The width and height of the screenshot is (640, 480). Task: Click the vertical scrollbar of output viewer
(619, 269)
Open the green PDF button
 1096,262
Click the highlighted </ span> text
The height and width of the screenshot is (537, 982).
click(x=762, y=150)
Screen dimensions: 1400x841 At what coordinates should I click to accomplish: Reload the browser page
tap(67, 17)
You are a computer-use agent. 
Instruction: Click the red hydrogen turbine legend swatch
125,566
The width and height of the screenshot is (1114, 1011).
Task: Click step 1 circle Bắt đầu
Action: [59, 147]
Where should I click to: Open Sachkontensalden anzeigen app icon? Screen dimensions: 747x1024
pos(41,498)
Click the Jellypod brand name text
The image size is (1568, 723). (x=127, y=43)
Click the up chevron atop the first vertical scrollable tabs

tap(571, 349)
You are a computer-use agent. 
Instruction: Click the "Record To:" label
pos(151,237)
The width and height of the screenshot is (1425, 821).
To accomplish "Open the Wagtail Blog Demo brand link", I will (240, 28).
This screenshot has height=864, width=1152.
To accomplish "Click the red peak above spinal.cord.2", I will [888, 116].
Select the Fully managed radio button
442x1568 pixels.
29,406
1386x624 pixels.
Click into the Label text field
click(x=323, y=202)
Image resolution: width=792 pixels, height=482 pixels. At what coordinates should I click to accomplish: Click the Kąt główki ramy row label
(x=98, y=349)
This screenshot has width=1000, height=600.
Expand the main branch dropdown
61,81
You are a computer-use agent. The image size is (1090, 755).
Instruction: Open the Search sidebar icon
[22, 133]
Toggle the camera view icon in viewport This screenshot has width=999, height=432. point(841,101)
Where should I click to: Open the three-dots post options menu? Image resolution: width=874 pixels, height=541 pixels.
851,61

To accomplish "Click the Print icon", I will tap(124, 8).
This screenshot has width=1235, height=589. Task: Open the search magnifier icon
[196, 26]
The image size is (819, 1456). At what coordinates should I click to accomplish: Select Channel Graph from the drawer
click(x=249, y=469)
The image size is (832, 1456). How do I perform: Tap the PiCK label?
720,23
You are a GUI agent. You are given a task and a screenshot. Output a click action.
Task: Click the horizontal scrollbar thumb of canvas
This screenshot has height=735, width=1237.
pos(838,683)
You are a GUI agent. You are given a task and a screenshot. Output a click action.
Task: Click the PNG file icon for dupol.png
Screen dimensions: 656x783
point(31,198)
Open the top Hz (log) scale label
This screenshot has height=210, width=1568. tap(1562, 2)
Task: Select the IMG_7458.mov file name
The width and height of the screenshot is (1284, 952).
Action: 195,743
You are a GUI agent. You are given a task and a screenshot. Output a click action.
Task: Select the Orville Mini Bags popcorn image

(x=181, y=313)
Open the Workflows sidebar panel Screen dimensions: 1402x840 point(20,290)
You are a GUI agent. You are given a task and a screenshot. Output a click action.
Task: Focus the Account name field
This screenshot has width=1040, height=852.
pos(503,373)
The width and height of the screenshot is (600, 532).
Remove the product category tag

☆ ☆ ☆ ☆ ☆

Activity:
Reproduce every record, making sure each one stays exactly the same.

Your response:
The width and height of the screenshot is (640, 480). Task: Click the vertical scrollbar of output viewer
(619, 269)
Open the green PDF button
 1096,262
Click the highlighted </ span> text
The height and width of the screenshot is (537, 982).
click(x=762, y=150)
Screen dimensions: 1400x841 At what coordinates should I click to accomplish: Reload the browser page
tap(67, 17)
You are a computer-use agent. 
Instruction: Click the red hydrogen turbine legend swatch
125,566
The width and height of the screenshot is (1114, 1011).
Task: Click step 1 circle Bắt đầu
Action: [59, 147]
Where should I click to: Open Sachkontensalden anzeigen app icon? Screen dimensions: 747x1024
pos(41,498)
Click the Jellypod brand name text
The image size is (1568, 723). (x=127, y=43)
Click the up chevron atop the first vertical scrollable tabs

tap(571, 349)
You are a computer-use agent. 
Instruction: Click the "Record To:" label
pos(151,237)
The width and height of the screenshot is (1425, 821).
To accomplish "Open the Wagtail Blog Demo brand link", I will (240, 28).
This screenshot has height=864, width=1152.
To accomplish "Click the red peak above spinal.cord.2", I will [888, 116].
Select the Fully managed radio button
442x1568 pixels.
29,406
1386x624 pixels.
Click into the Label text field
click(x=323, y=202)
Image resolution: width=792 pixels, height=482 pixels. At what coordinates should I click to accomplish: Click the Kąt główki ramy row label
(x=98, y=349)
This screenshot has width=1000, height=600.
Expand the main branch dropdown
61,81
You are a computer-use agent. The image size is (1090, 755).
Instruction: Open the Search sidebar icon
[22, 133]
Toggle the camera view icon in viewport This screenshot has width=999, height=432. point(841,101)
Where should I click to: Open the three-dots post options menu? Image resolution: width=874 pixels, height=541 pixels.
851,61

To accomplish "Click the Print icon", I will tap(124, 8).
This screenshot has width=1235, height=589. Task: Open the search magnifier icon
[196, 26]
The image size is (819, 1456). At what coordinates should I click to accomplish: Select Channel Graph from the drawer
click(x=249, y=469)
The image size is (832, 1456). How do I perform: Tap the PiCK label?
720,23
You are a GUI agent. You are given a task and a screenshot. Output a click action.
Task: Click the horizontal scrollbar thumb of canvas
This screenshot has height=735, width=1237.
pos(838,683)
You are a GUI agent. You are given a task and a screenshot. Output a click action.
Task: Click the PNG file icon for dupol.png
Screen dimensions: 656x783
point(31,198)
Open the top Hz (log) scale label
This screenshot has height=210, width=1568. tap(1562, 2)
Task: Select the IMG_7458.mov file name
The width and height of the screenshot is (1284, 952).
Action: 195,743
You are a GUI agent. You are given a task and a screenshot. Output a click action.
Task: Select the Orville Mini Bags popcorn image

(x=181, y=313)
Open the Workflows sidebar panel Screen dimensions: 1402x840 point(20,290)
You are a GUI agent. You are given a task and a screenshot. Output a click action.
Task: Focus the Account name field
This screenshot has width=1040, height=852.
pos(503,373)
The width and height of the screenshot is (600, 532).
Remove the product category tag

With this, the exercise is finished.